|Posted by Karen M. Wyatt on April 7, 2012 at 3:10 PM|
I awoke this morning feeling unusually energized after sleeping all night under streaming lightbeams from a full moon suspended in a cloudless backdrop of sparkling infinity. Before I got out of bed I casually checked my iphone for messages then opened my Facebook app just to see what was happening in the world. That’s where the inspiration started.
First, I was treated to an amazing recording made by my dear daughter (“Gia” as she is known professionally.) Then I read a post about a clever stewardess who retaliated against the racism of a passenger on her flight in a smart, peaceful and humorous manner – I loved it!
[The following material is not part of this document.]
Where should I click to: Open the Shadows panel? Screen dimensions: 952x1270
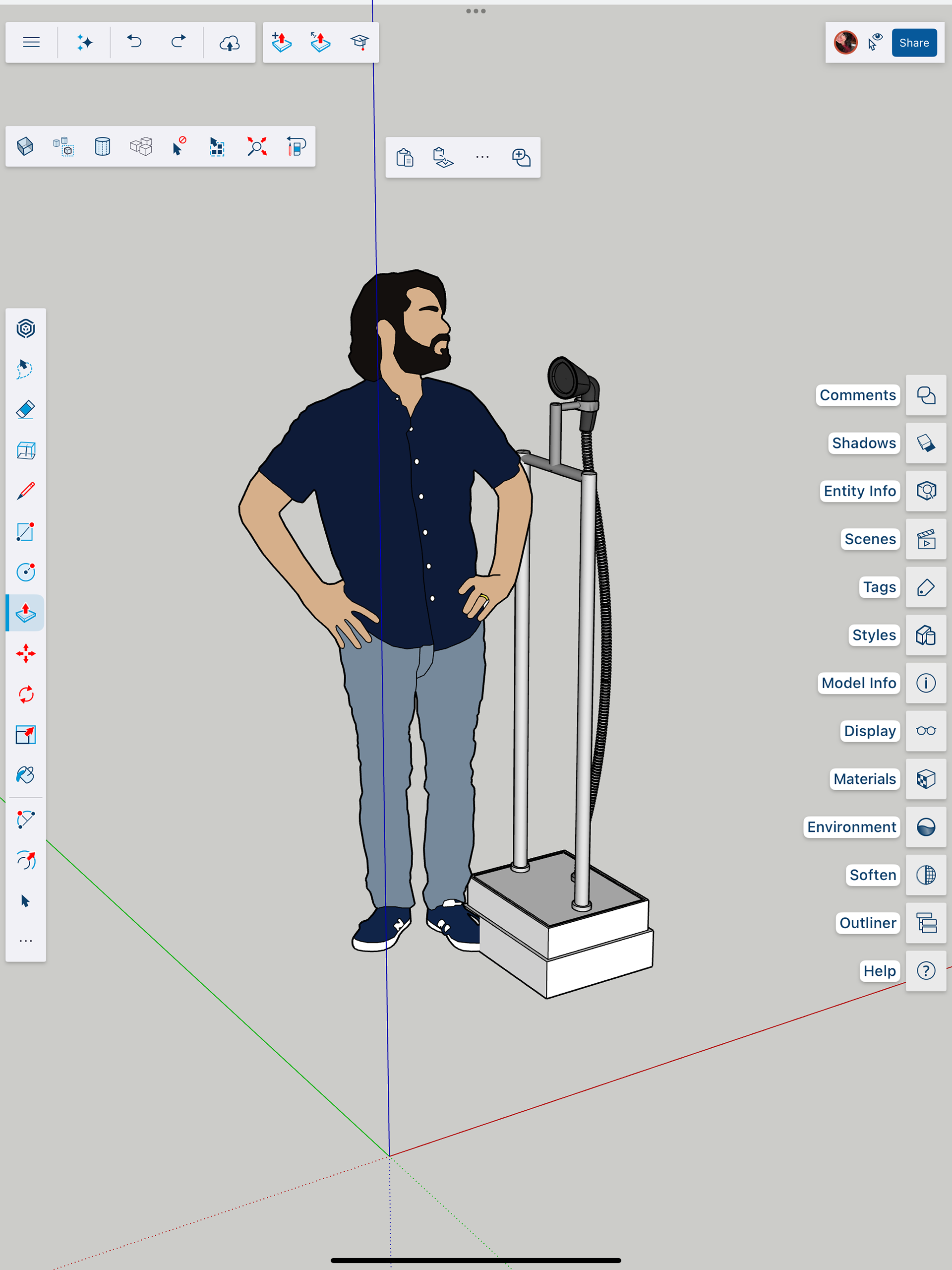(926, 443)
You can read it for yourself here.
And that was followed by a story about a group of African children who were given a chance to run a race against one another with the prize of a basket of candy going to the fastest runner. But these children chose instead to all hold hands and run together at the speed of the slowest runner in the group. Then they shared the candy evenly amongst themselves, stating that their generosity was inspired by the concept of Ubuntu, which means “I am what I am because of who we all are.” For the children this belief translated to: “How could any one of us be happy if all the others are sad?”
I was struck immediately by the contrast of Ubuntu with our American rugged-individualist, boot-strap, every-man-for-himself mentality that stresses the survival of the fittest in the competitive struggle for material wealth. We have lost the knowledge that is so obvious to these children in Africa: we must work together just to survive on this planet, let alone to find happiness.
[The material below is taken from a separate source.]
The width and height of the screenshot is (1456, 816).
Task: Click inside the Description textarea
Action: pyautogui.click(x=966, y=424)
Yet it feels like we are moving farther and farther away from this ideal as we scramble to take whatever we believe is rightfully ours, stepping on those with fewer resources, lesser abilities, or a lack of good fortune in the process. And all the while, those who win the race and grab for themselves the bounty of the earth’s abundance congratulate themselves for being more deserving and more entitled to the riches they hoard, believing that the very fact they possess more is a sure sign they deserve to have more.
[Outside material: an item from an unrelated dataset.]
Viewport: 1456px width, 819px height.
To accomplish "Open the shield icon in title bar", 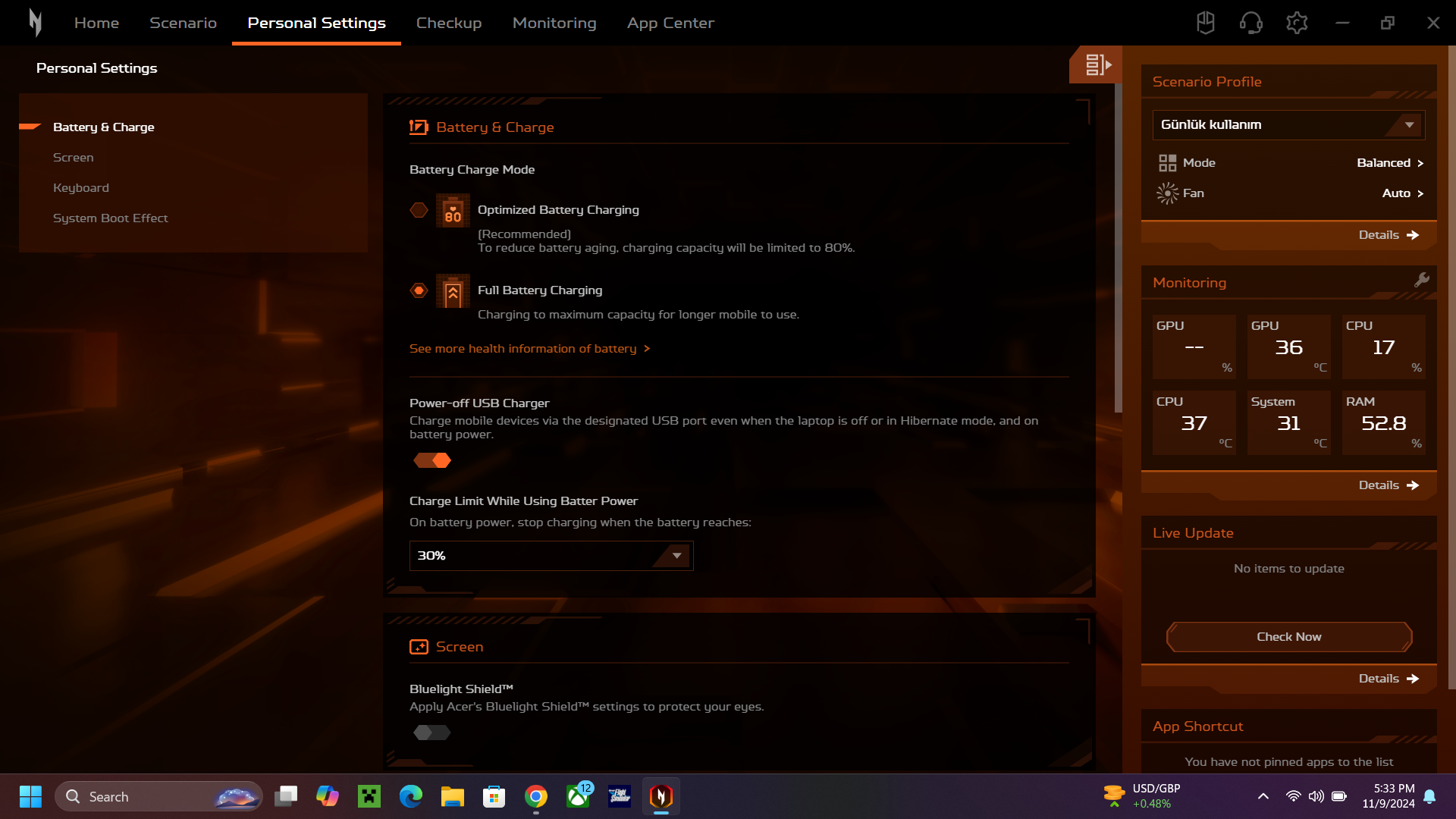I will tap(1205, 23).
But, the truth is that each of us who rises to the top, excelling in achievement or material success, is “who he is because of who we all are.” No one person becomes successful without the support of the whole of humanity, yet few in our society seem to recognize that fact.
Then just as I was feeling discouraged about how lost we are, I scrolled down a little further on my Facebook wall to see something else. Curiously two of my friends from totally different times of my life who have never met and live on opposite ends of the country had shared the same video at the same time, each commenting that it was inspiring to them. And even more interesting is the fact that one friend is a member of the very conservative Mormon faith and the other friend is a minister in the very liberal Unitarian Church. This was a video I had to watch!
What I found was “It Gets Better at Brigham Young University,” a video by gay and lesbian students at BYU and their straight friends and supporters, openly discussing the painful and lonely challenge of being a homosexual in the Mormon Church. These students were reaching out to others who might still be hiding or running away from their homosexuality with a message of hope and acceptance within a body of faith that has never before offered them inclusion.
These students were courageously modeling Ubuntu and helping one another survive in this judgmental and harsh society of ours – holding hands to make sure everyone can get to the finish line together, refusing to let one single life fall through the cracks of hatred and bigotry. Tears streamed down my face as I saw hope in a place I never imagined I would find it and saw love brilliantly outshining all the fear, ignorance and hatred in the world.
“I am what I am because of who we all are.” And who we all are includes the greedy and jealous and confused and misinformed and lost and lonely and frightened among us. We cannot get to survival or to happiness without everyone of us being included in the circle, helped along the way, lifted up after a stumble and brushed off after a fall. “How can any one of us be happy when all the others are sad?’ Indeed, it is not possible and now is the time we must open our eyes to this fact and reach out to those around us. It is never too late. There is hope.